Runtime difference between cmdstan v2.28.2 and v2.27.0

Hi all,

just wanted to report a difference in runtime between the current cmdstan version 2.28.2 and version 2.27.0 using within-chain parallelization via reduce_sum (4 cores, parallel_chains = 2, threads_per_chain = 2).

The R code below first uses Stan to simulate data. Then, when running the model for parameter recovery, runtime is roughly 12 minutes with version 2.27.0 and more than 25 minutes with the current version 2.28.2. With the current version Chain 2 finishes when Chain 1 is only at iteration 100/600. With version 2.27.0, the chains’ progress is roughly parallel.

Should this be expected, e.g., because the scheduler assigns threads in an inefficient way (but then Chain 2 should not take that long), or is this a bug in v2.28.2 that should be reported at github.com/stan-dev/cmdstan/issues?

Using Windows 10 x64, i7-10510 (4 cores), 16GB RAM

library(cmdstanr)
library(posterior)
library(magrittr)
library(dplyr)
library(purrr)

# change version
cmdstanr::set_cmdstan_path("./.cmdstan/cmdstan-2.27.0") # or "./.cmdstan/cmdstan-2.28.2"


# set common data for simulation --------------------------------------------------------
set.seed(10364)
I <- 10 # items
J <- 1000 # responses
m <- sample(x = 2:10, size = I, replace = TRUE)-1 # response categories for items
x_2 <- rnorm(J, 10, 5) # covariate 1
x_3 <- rbinom(J, 3, .65) # covariate 2
X <- cbind(1, x_2, x_3, x_2*x_3) # covariate matrix (incl. intercept and interactions)

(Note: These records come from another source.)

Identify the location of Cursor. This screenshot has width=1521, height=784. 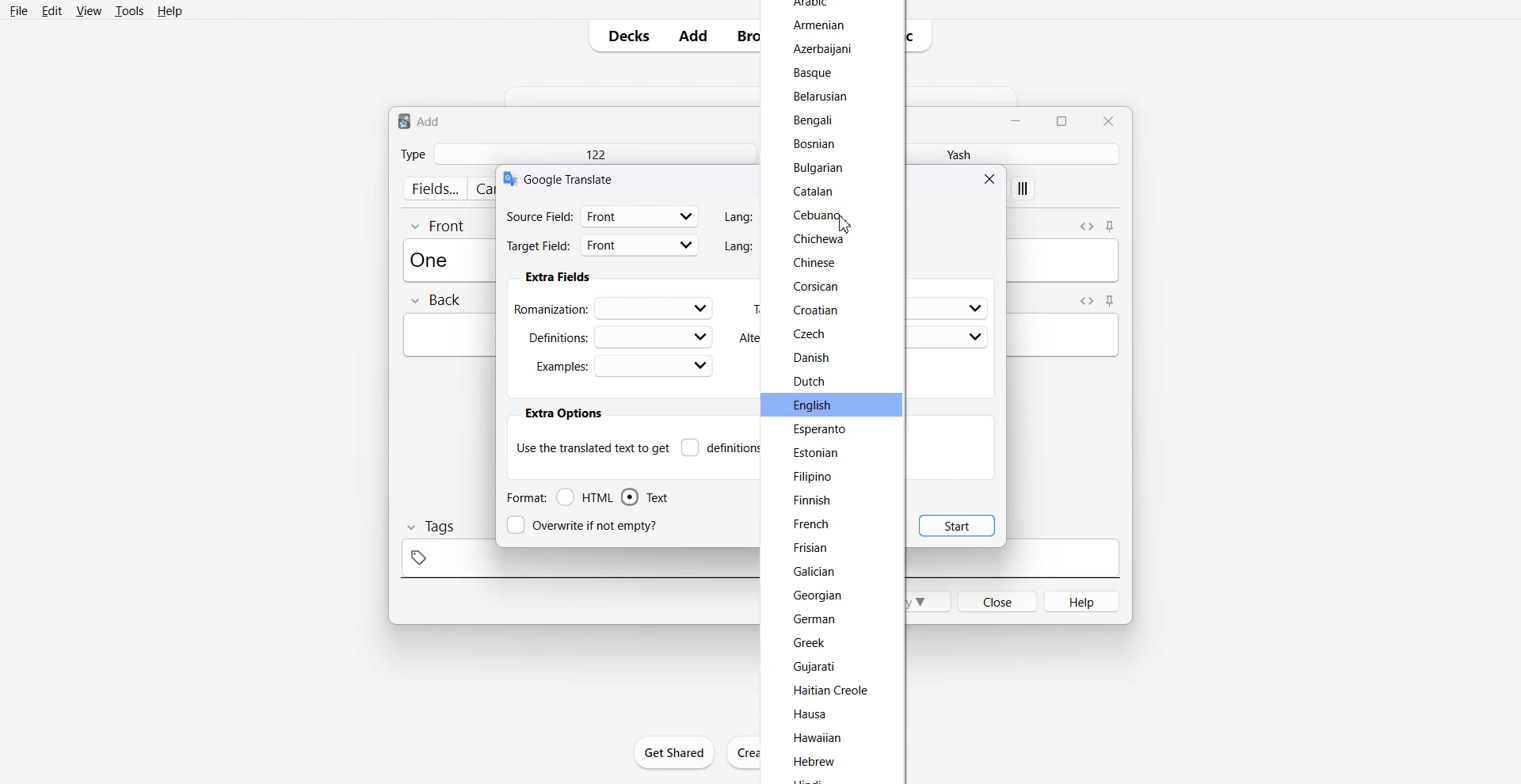
(846, 224).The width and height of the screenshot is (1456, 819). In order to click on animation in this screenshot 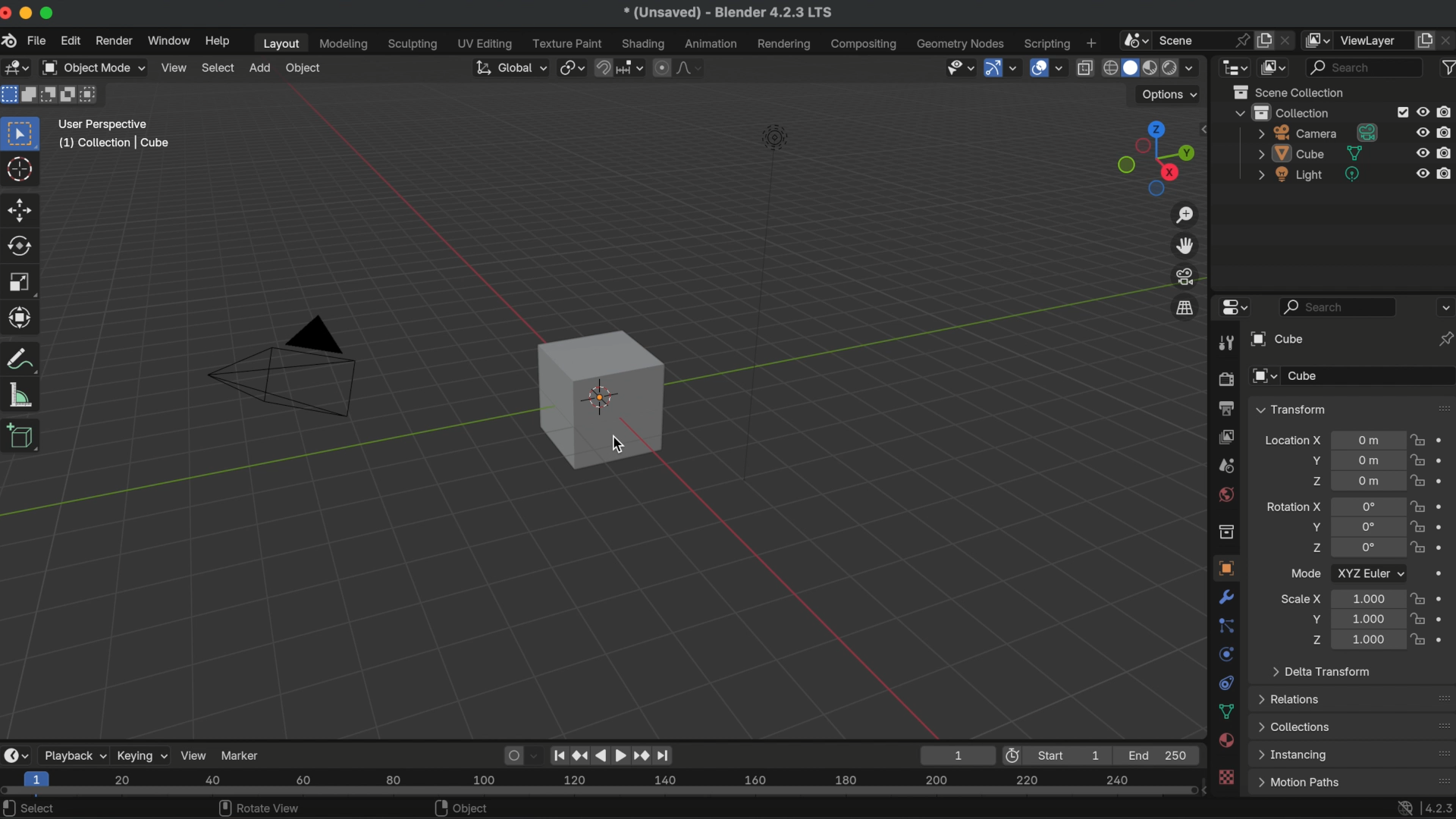, I will do `click(713, 44)`. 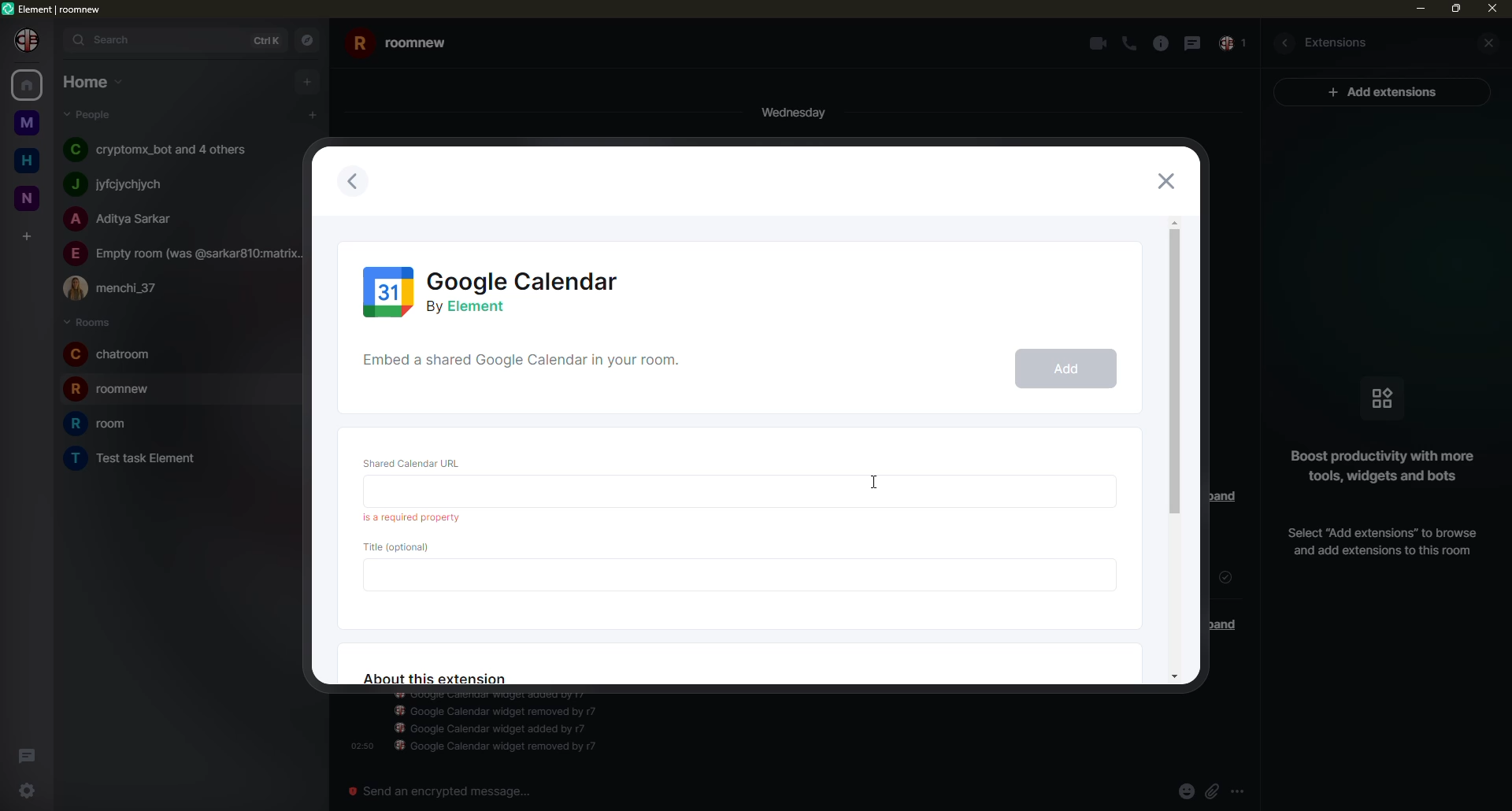 What do you see at coordinates (28, 160) in the screenshot?
I see `home` at bounding box center [28, 160].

#### GRADED RESPONSE MODEL ==============================================================

# stan model to simulate response -------------------------------------------------------
sim_grm <- "// GRADED RESPONSE MODEL

data {
  int<lower=1> I;                // Number of items
  int<lower=1> J;                // Number of respondents
  int<lower=1> N;                // Total responses
  int<lower=1> m[I];             // Number of difficulty parameters per item
  int<lower=1,upper=I> ii[N];    // Item ID
  int<lower=1,upper=J> jj[N];    // Person ID
}

transformed data {
  int pos_alpha[I];              // First position in difficulty for item
  int pos_delta[I];              // First position in between-step change for item 
 
  pos_alpha[1] = 1;
  pos_delta[1] = 1;
  for(i in 2:(I)) {
    pos_alpha[i] = pos_alpha[i-1] + m[i-1];
    pos_delta[i] = pos_delta[i-1] + m[i-1] - 1;
  }
}

parameters {
  vector[I] eta;                    // First diffulty parameter for each item
  vector<lower=0>[sum(m)-I] delta;  // Between-step changes in difficulty
  real<lower = 0> beta[I];          // Discrimination parameters - monotonicity constraint
  vector[J] theta;                  // Ability parameter
}

transformed parameters {
  vector[sum(m)] alpha;            // Composite item difficulty parameters
  
  for(i in 1:I) {
    if (m[i] > 0)
      alpha[pos_alpha[i]] = eta[i];
    for (k in 2:m[i])
      alpha[pos_alpha[i]+k-1] = alpha[pos_alpha[i]+k-2] + delta[pos_delta[i]+k-2];
  }
}

model{
  // Priors
  eta ~ normal(0,2);
  delta ~ normal(0,2);
  beta ~ lognormal(1,1);
  theta ~ normal(0,1);
}

generated quantities {
  vector[N] y;         
  
  // Simulation
  for (n in 1:N) {
    y[n] = ordered_logistic_rng(theta[jj[n]] * beta[ii[n]],
                                segment(alpha, pos_alpha[ii[n]], m[ii[n]]));
  }
}
"
write(sim_grm, "sim_grm.stan")

# compile model -------------------------------------------------------------------------
sim_grm <- cmdstan_model(stan_file = "sim_grm.stan")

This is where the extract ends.